Data extracted from a collection:
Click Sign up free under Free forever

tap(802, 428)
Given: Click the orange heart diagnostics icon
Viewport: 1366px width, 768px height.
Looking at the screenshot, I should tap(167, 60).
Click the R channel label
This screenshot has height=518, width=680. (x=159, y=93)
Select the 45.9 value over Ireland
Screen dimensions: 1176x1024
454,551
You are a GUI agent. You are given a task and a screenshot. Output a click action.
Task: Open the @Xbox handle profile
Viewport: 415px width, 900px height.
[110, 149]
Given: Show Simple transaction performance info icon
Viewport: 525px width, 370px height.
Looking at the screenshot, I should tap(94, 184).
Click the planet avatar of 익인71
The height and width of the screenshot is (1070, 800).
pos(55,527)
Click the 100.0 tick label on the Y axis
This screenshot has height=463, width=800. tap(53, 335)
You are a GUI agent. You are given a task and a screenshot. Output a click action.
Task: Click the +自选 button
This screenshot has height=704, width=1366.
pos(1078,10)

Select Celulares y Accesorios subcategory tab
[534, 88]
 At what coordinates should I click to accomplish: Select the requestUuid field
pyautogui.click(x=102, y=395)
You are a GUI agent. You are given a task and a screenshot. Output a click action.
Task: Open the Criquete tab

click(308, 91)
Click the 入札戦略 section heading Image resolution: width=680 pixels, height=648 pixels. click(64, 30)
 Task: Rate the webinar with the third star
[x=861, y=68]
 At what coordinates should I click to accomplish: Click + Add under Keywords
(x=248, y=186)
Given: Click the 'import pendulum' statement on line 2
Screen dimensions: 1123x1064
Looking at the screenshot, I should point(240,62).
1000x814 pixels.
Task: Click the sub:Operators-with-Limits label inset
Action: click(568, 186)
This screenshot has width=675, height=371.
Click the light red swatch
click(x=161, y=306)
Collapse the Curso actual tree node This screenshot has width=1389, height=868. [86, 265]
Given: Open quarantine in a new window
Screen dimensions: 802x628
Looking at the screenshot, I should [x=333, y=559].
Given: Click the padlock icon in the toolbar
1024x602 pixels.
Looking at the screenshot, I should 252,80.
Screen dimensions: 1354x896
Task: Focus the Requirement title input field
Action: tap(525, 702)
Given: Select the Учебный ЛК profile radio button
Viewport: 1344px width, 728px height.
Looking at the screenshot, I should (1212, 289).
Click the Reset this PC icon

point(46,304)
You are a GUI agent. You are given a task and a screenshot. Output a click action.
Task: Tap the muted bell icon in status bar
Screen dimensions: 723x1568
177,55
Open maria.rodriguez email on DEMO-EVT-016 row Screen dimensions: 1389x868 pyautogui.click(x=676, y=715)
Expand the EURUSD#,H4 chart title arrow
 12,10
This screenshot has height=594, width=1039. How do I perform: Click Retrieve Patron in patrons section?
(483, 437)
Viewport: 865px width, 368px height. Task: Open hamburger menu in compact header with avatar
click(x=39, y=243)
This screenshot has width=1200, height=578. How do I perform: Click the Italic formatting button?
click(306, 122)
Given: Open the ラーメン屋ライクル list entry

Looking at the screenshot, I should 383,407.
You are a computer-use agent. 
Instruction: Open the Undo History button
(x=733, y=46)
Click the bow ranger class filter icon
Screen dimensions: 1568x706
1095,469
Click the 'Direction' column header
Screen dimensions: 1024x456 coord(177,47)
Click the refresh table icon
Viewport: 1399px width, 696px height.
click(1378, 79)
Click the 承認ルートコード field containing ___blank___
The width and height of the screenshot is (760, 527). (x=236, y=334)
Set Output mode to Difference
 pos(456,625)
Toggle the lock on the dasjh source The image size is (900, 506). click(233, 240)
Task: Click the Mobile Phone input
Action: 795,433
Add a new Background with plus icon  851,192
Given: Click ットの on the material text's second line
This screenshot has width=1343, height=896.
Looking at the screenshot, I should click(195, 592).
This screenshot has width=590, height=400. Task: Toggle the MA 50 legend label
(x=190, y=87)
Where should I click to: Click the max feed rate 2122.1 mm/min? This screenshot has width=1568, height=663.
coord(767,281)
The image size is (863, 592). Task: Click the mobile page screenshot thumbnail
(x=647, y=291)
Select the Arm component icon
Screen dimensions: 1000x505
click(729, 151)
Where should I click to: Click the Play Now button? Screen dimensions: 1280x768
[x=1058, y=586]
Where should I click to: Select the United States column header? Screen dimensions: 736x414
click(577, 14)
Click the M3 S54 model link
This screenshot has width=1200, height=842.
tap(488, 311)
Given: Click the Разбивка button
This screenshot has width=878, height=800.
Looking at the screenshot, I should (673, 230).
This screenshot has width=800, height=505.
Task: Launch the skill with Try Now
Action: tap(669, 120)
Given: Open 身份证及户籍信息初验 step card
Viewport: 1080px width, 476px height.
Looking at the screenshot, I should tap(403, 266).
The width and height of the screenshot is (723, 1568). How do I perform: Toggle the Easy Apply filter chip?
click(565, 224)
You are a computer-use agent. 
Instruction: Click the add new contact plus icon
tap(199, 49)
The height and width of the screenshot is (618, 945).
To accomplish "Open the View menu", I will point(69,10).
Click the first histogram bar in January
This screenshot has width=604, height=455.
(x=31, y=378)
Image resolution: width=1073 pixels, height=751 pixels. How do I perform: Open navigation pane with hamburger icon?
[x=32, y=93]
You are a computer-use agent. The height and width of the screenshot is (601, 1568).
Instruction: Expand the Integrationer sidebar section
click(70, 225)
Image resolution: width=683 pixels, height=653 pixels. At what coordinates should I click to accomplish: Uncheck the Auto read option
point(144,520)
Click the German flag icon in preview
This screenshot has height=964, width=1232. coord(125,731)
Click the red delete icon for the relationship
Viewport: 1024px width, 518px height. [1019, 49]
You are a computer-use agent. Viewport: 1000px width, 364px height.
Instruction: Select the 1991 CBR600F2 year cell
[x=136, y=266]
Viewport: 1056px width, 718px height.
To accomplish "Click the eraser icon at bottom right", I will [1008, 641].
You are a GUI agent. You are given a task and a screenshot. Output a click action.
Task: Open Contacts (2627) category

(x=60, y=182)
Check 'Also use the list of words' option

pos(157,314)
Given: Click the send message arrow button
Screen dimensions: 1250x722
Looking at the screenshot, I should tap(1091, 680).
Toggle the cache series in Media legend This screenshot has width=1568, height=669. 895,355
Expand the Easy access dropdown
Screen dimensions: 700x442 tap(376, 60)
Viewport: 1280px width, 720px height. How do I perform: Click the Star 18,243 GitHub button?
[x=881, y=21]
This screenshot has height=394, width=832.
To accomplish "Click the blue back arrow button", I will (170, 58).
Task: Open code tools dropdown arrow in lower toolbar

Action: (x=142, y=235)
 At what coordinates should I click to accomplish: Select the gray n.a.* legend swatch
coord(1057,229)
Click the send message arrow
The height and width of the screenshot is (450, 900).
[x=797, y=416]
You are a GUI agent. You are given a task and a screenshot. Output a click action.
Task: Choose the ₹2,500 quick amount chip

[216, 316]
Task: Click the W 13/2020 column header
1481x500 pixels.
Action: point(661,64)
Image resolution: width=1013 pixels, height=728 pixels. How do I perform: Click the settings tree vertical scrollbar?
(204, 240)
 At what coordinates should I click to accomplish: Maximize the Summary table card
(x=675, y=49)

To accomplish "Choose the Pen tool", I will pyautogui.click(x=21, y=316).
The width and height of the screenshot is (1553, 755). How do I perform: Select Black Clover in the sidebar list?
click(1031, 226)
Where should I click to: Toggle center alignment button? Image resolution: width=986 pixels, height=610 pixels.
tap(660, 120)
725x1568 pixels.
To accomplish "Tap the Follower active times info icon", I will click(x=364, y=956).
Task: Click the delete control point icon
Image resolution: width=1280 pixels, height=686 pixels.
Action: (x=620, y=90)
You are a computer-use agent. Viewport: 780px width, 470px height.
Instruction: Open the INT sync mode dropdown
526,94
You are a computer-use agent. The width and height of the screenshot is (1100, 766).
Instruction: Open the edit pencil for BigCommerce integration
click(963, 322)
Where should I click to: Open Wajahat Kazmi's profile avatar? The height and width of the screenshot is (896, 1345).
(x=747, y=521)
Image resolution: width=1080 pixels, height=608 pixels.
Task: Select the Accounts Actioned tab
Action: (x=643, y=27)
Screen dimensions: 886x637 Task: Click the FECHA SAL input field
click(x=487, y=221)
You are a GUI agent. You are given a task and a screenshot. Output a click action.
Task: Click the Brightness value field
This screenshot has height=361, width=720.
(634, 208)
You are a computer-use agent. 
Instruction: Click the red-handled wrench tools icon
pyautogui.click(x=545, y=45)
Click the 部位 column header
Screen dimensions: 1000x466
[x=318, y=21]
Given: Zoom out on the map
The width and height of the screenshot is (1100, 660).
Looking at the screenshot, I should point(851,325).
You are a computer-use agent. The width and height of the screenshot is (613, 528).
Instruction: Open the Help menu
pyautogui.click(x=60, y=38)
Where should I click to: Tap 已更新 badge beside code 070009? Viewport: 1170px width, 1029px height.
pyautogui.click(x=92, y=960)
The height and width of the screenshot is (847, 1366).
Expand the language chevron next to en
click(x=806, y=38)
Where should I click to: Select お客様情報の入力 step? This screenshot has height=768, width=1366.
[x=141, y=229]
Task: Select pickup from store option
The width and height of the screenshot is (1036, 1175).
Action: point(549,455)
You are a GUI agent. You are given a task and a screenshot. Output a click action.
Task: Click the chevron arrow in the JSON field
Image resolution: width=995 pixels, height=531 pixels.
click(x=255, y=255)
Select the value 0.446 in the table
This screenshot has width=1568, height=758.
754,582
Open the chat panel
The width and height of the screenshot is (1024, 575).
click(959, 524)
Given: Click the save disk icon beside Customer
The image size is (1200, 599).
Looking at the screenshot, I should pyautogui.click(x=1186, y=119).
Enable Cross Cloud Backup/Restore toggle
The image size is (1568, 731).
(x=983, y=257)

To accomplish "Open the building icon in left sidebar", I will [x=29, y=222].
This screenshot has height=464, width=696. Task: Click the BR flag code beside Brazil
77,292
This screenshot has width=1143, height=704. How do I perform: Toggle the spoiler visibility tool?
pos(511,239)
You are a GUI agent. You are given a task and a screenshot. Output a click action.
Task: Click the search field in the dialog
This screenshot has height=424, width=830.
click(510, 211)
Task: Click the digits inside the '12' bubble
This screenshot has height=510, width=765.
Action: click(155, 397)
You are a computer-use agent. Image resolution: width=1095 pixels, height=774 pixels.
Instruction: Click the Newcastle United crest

Problem to solve: Among the entries above, count the lines that contain the word "info" and give the number by itself.

Task solution: 2